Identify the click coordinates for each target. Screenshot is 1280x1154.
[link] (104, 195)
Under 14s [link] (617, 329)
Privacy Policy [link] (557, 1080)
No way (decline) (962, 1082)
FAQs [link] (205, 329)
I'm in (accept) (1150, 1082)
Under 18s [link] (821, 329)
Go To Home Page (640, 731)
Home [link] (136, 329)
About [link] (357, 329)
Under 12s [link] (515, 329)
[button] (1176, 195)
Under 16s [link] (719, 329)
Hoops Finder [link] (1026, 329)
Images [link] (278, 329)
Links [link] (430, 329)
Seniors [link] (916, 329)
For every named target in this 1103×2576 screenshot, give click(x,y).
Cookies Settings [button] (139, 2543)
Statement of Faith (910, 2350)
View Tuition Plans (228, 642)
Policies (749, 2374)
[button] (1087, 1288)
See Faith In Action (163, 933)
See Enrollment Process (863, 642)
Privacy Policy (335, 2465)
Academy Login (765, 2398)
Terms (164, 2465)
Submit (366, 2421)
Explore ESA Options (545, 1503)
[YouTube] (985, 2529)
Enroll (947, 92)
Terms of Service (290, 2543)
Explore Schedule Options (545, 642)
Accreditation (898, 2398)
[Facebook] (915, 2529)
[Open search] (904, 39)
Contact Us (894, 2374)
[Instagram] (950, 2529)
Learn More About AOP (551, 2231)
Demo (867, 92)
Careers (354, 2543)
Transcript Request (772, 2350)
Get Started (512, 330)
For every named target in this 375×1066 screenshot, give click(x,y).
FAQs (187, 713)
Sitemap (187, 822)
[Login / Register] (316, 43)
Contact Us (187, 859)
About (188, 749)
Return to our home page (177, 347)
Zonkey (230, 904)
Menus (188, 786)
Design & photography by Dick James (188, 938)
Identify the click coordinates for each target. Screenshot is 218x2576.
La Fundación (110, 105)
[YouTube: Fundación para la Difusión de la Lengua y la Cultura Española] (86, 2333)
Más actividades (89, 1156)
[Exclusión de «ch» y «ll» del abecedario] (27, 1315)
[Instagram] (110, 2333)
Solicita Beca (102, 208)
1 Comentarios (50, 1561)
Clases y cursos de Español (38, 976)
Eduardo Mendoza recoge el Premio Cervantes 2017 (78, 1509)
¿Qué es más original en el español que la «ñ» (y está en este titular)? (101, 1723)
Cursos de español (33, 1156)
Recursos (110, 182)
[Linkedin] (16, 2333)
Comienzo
########################################
Exercise instructions: Reproduce exactly the lines of the records above from the one with "Transcript Request (772, 2350)" to the one with "Design & photography by Dick James (188, 938)", both included, and leave out everything else.

Written answer:
Transcript Request (772, 2350)
Get Started (512, 330)
For every named target in this 375×1066 screenshot, give click(x,y).
FAQs (187, 713)
Sitemap (187, 822)
[Login / Register] (316, 43)
Contact Us (187, 859)
About (188, 749)
Return to our home page (177, 347)
Zonkey (230, 904)
Menus (188, 786)
Design & photography by Dick James (188, 938)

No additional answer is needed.